→ **CONSIGNE**:
Prolongez le récit sur Monsieur A. et son frère, en reprenant après sa dernière phrase.
***** TEXTE FOURNI
Dernière mise à jour : 18 juin



Aujourd’hui je me suis étonné de m’étonner d’une chose pas si étonnante que ça.

Je m’explique.

Ce matin on me confie Monsieur A.

Cet homme a atteint l’âge respectable de quatre-vingt-quinze ans. Jusqu’à peu, tout allait bien. Vieux-garçon, il séjournait dans un établissement pour personnes âgées plus communément appelé EHPAD. Plus de parents évidemment, il n’a pas eu d’enfant et sa seule famille lui restant se trouve être son unique frère plus jeune de quatre ans. Ce frère vit également dans le même EHPAD et la vie se passe agréablement dans ce parc fleuri pour les deux frères réunis. Ils s’appuient l’un sur l’autre et l’autre sur l’un. Quel plus bel ami que celui que l’on garde quatre-vingt-dix ans de sa vie ?

Malheureusement, le corps du grand frère a défailli. Il y a deux mois, alors qu’il prend un traitement anticoagulant pour éviter un caillot dans un cœur plein de soubresauts, le cerveau capitule et du sang jailli et s’accumule. Hémorragie cérébrale. D’un petit homme gaillard on obtient une ombre aux yeux hagards. L’homme s’en revient dans son établissement et son frère bienveillant sous son aile le reprend.

Deux mois se passent puis, un jour, l’état du patient se détériore brutalement. L’anticoagulant arrêté, le cœur en a profité pour cailloter. Après avoir connu l’hémorragie, le cerveau connait l’asphyxie.

Quand monsieur A. arrive dans le service il a déjà sombré dans un profond coma.

Je viens le voir mais c’est rideau noir. Le corps fonctionne mais l’esprit ne refait plus surface.

Vient le temps d’annoncer à la famille la funeste nouvelle.

J’appelle donc l’EHPAD « Des quatre-saisons » et on me transfert vers l’infirmière des deux frères.
**********
***** DONNÉES FOURNIES
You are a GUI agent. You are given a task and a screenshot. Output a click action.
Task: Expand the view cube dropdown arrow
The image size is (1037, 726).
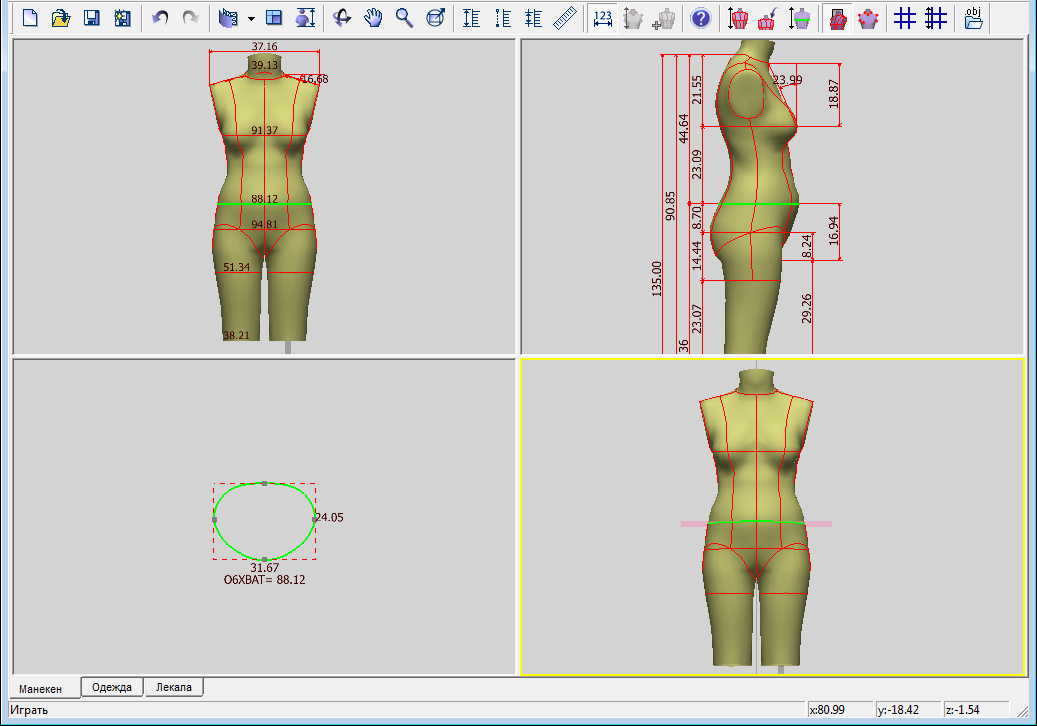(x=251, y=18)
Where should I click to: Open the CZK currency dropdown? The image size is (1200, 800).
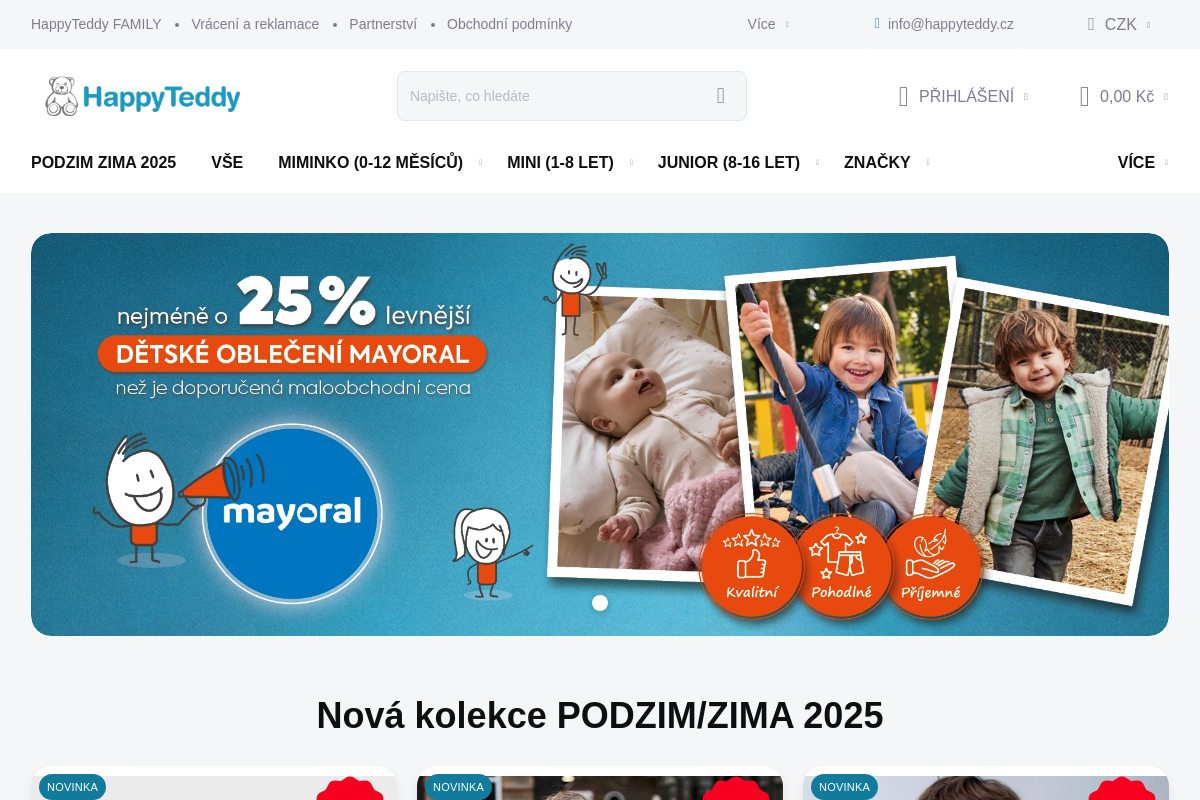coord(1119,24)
**********
***** DONNÉES FOURNIES
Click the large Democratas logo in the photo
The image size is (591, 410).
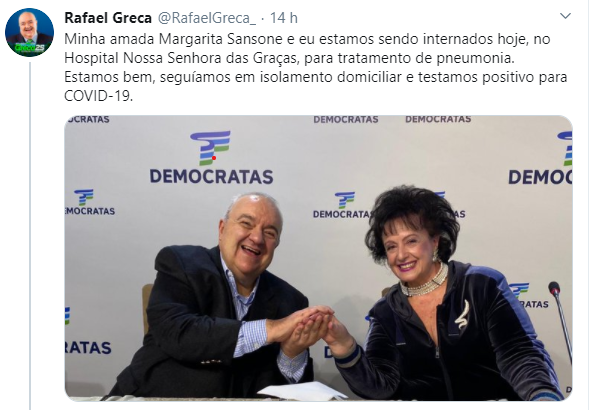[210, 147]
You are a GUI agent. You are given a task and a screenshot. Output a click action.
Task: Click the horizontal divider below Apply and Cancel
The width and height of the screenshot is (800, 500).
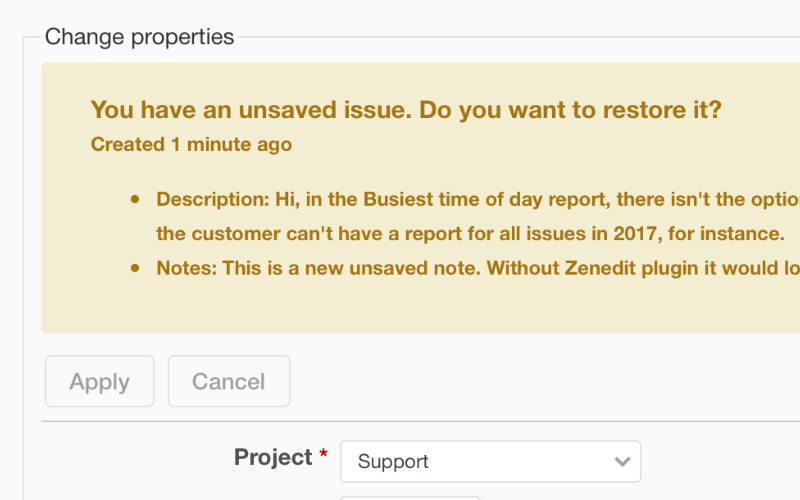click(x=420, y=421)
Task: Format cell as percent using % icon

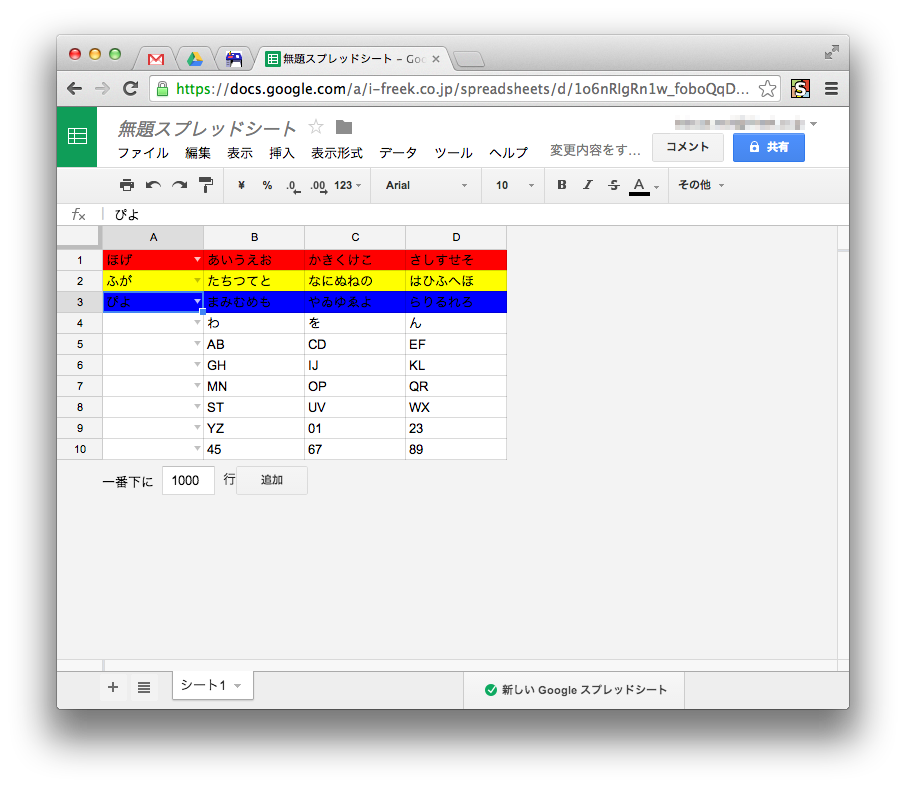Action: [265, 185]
**********
→ **RÉPONSE**:
Lorsque j’ai appelé, j’ai commencé à faire ce que je me refuse si souvent : préjuger.

J’ai préjugé que le frère de monsieur A. pourrait avoir la tête qui se perd. J’ai supputé que peut-être, après le premier accident cérébral il s’était fait une raison de ce destin fatal. J’ai auguré qu’à quatre-vingt-dix ans passés, on s’attend à voir disparaitre son frère ainé.

La dame qui me reçoit au bout du fil porte le téléphone au résident qui dans le parc se prélasse. J’entends au travers du combiné la proposition de l’infirmière : « Venez Monsieur A., nous allons monter dans un bureau, le médecin de votre frère souhaite vous parler ». Là, j’ai entendu cet homme pré-séculaire s’agiter : « Il veut me dire qu’il est mort, il veut me dire qu’il est mort. C’est ça ? ». Ces mots étaient répétés en boucle du parc à l’entrée, du rez-de-chaussée aux premières marches d’escaliers, puis des dernières à l’étage premier, du pallier au bureau, toujours les mêmes mots.

Arrivé dans le bureau, après un temps qui pour moi a semblé une année et qui a dû pour le vieil homme paraitre une éternité, on lui a enfin tendu l’appareil qu’il a posé sur son oreille. J’ai alors senti le vide se faire autour de moi, les sons disparaissent, un vortex s’ouvrit entre ma bouche et son cortex. J’ai déposé les mots, les mots lourds qui portent la mort prochaine de son frère, de son ami, de son confident, de son compagnon de vie, de cet être que la nature lui a confié et avec lequel il a parcouru neuf décennies. Il a tremblé, la voix chevrotante il a essayé de parler puis il a pleuré comme un enfant. Ce sont ses oreilles d’enfant, son esprit d’enfant, son cœur d’enfant qui ont accueilli la nouvelle. Son grand frère ne serait plus avec lui.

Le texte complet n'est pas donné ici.